* _Given instruction_: Please write out the records below again, substituting "symbol" for "icon" and changing nothing else.

::: Records for the exercise

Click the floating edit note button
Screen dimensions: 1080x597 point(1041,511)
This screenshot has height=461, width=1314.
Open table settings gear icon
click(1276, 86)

::::::

* _Worked answer_:
Click the floating edit note button
Screen dimensions: 1080x597 point(1041,511)
This screenshot has height=461, width=1314.
Open table settings gear symbol
click(1276, 86)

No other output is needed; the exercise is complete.